Beberapa saat kemudian Fira sudah kembali dengan membawa kimono dan gendongan KMC, sementara tangan yang satunya menggendong Naysilla yang masih lelap.
Ia menyodorkan gendongan itu pada Fajar.
"Ini gimana pakainya...?" Tanya Fajar kebingungan.
"Oh iya, Mas. Ini perlu diikat ke pinggang gini", Fira memberi contoh.
"Eh tapi mas Fajar ganti kimono dulu ya..! Bajunya dibuka, biar nanti bisa skin to skin.
Pinjam aja ruang ganti residen, soale di tempat ganti adanya ibu-ibu biasanya. Nanti Fira gendongin Naysilla dan bantu iketin talinya", Jelas Fira lagi.
Fajar kembali lagi dengan busana kimono khusus.
Tapi dari kejauhan ia melihat Fira tampak sibuk mengambil tisue dan air.
Segera ia menghampiri Fira dan bertanya,
"Ada apa, Fir...? Ada yang bisa dibantu..?"
"Nggak kok, Mas.
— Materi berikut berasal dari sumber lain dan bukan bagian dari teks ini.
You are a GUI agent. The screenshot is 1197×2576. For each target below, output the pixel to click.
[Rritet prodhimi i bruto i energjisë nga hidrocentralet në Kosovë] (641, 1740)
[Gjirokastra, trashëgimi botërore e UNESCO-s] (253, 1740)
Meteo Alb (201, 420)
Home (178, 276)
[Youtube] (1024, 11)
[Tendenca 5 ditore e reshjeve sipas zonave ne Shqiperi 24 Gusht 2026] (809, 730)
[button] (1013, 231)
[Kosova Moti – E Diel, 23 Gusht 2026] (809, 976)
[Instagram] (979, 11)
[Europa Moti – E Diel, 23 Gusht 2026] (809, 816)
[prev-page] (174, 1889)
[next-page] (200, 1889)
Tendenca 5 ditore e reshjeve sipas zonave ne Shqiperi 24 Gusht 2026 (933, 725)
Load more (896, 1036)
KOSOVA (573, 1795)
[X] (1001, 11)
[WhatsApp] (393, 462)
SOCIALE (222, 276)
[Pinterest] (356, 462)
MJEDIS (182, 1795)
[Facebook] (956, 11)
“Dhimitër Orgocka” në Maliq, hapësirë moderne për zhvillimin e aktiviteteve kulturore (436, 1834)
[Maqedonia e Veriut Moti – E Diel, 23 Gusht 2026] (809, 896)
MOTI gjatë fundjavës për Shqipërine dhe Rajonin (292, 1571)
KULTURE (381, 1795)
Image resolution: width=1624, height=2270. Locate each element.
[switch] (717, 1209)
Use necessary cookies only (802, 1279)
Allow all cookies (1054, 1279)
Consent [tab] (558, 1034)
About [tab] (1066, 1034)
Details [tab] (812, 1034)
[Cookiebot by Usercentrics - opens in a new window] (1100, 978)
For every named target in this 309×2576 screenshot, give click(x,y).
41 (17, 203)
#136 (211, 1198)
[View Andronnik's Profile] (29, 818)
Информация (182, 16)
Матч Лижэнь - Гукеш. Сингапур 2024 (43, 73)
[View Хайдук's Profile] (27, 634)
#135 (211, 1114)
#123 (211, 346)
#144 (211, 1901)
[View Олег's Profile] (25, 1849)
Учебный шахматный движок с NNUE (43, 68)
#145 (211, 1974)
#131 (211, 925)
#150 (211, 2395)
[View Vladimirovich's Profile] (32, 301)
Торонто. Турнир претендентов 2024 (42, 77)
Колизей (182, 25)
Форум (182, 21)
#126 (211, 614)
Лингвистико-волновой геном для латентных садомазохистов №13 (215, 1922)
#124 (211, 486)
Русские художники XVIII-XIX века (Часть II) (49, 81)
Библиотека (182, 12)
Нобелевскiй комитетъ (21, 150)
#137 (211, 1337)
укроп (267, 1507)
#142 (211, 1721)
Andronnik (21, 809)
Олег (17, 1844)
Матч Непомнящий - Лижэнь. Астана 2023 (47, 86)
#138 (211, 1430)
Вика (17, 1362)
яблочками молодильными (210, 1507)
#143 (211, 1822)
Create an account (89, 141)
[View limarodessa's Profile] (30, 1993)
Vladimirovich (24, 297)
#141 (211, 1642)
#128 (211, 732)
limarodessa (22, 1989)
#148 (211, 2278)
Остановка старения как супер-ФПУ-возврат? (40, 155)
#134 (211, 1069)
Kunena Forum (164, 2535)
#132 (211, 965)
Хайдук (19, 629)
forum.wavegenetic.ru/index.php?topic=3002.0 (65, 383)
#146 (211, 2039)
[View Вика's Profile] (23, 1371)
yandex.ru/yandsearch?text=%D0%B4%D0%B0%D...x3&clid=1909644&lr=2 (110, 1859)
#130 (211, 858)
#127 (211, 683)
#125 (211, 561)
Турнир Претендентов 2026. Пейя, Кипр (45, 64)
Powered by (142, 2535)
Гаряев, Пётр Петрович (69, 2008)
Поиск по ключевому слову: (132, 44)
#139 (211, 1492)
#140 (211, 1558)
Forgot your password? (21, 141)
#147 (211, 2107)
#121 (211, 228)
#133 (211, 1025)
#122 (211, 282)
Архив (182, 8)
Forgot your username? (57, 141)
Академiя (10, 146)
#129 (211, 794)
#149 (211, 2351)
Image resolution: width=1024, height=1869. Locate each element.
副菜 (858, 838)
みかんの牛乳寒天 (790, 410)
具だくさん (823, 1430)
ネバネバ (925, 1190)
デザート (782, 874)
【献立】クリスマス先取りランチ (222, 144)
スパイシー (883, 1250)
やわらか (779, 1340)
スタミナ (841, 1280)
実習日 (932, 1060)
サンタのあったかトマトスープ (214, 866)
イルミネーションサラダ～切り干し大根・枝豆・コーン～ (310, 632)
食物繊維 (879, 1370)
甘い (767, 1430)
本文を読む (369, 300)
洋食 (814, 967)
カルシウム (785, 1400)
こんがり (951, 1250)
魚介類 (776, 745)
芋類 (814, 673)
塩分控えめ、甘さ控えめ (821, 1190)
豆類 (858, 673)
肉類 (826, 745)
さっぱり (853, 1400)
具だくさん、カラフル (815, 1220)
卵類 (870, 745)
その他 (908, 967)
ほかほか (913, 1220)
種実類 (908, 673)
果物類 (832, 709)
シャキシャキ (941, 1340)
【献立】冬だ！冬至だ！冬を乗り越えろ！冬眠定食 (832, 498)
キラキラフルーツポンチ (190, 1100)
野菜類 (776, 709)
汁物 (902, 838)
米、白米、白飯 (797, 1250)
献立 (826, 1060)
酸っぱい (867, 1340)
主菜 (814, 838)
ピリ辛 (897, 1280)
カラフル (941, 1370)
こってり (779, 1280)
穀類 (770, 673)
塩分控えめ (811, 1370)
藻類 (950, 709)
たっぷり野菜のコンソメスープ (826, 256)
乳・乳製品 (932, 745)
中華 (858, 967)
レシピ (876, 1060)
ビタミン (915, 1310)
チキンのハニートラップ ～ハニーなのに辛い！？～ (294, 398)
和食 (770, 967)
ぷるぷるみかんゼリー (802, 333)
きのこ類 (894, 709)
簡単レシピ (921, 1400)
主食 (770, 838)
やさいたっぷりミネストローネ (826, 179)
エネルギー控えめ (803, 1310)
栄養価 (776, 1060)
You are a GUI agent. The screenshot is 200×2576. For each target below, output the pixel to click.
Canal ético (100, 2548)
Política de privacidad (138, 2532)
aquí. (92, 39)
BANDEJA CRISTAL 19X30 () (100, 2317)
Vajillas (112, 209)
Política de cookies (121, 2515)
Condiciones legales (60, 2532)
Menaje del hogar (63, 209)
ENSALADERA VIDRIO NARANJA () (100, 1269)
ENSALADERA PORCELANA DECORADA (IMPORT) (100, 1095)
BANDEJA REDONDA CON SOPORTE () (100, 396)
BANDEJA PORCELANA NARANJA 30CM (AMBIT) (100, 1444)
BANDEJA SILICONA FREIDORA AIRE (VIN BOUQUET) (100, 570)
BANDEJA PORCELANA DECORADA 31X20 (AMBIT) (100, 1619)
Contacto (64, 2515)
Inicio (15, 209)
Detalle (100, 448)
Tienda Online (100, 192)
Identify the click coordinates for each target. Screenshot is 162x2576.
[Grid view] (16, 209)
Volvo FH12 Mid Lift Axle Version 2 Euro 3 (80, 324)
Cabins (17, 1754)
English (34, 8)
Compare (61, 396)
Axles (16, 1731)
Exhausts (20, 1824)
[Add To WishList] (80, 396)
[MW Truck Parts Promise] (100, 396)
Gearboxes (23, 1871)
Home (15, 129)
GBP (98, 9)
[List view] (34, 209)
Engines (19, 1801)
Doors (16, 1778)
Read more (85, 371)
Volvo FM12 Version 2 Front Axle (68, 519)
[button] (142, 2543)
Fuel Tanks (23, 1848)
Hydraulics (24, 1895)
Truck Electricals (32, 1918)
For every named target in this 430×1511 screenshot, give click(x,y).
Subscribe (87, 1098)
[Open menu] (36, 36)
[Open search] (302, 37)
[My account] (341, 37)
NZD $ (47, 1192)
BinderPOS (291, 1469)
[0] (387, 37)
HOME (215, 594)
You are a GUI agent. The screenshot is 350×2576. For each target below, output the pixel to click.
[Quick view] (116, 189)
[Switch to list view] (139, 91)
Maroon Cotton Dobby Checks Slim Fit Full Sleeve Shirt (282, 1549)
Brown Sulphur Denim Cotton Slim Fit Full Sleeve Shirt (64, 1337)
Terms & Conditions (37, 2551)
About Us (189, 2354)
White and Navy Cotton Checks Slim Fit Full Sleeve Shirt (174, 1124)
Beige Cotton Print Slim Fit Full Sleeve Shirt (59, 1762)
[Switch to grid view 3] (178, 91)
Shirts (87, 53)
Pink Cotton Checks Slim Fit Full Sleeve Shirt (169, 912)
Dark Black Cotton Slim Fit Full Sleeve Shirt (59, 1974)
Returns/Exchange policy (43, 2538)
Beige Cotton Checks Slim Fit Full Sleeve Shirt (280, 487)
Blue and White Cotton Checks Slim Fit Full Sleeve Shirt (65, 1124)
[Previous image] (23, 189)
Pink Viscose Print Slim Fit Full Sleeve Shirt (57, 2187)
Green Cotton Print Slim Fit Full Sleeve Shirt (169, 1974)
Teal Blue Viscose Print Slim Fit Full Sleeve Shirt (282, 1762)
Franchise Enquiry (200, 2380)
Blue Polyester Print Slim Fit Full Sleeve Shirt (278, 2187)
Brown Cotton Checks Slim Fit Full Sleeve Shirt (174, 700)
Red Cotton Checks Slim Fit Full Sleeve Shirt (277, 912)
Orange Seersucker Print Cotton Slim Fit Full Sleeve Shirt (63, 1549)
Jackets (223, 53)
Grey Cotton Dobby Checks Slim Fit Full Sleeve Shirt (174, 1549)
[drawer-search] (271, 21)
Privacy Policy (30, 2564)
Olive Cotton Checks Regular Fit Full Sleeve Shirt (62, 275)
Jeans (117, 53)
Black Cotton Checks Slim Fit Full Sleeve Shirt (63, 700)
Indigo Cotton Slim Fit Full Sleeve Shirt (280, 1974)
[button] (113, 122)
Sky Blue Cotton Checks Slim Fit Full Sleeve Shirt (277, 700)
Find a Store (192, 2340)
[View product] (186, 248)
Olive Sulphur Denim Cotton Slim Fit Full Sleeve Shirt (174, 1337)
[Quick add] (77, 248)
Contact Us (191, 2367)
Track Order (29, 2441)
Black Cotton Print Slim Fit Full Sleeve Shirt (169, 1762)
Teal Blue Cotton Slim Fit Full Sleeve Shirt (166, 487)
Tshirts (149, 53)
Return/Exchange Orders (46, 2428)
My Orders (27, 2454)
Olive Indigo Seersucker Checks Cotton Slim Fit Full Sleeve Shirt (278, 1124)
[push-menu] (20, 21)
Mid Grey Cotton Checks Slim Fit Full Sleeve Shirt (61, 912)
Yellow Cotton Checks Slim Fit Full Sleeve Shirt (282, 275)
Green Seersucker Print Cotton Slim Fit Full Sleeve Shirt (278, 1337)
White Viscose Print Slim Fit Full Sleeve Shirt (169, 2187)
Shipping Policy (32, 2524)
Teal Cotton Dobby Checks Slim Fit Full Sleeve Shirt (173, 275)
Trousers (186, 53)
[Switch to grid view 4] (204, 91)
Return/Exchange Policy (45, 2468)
Tadi Naysilla pup, tapi Fira sudah bersihkan dan ganti pospaknya", Jawab Fira.
"Sekarang Nay udah wangi, gendong Ayah ya",
Fira kembali mengajak Naysilla berinteraksi.
"Hasil USG kepalanya tadi bagus, Mas. Mungkin minggu depan sudah boleh pulang",
Fira menyodorkan bayi Naysilla ke dalam pelukan Fajar.
Naysilla nyaman dalam pelukan ayahnya.
Fajar yang belum pernah KMC sebelumnya jadi agak kagok.
Apalagi menampakkan tubuh bagian atasnya di depan Fira.
Meskipun di atas pusar bukan merupakan aurat, tapi tetap saja ada rasa canggung.
Fira juga sedikit berdesir melihat dada bidang dan perut six pack atletis milik Fajar.
Sebisa mungkin ia tidak menyentuh kulit Fajar.
Walaupun beberapa kali ia tak sengaja juga menyentuhnya saat membetulkan posisi Naysilla agar nyaman dalam gendongan KMC.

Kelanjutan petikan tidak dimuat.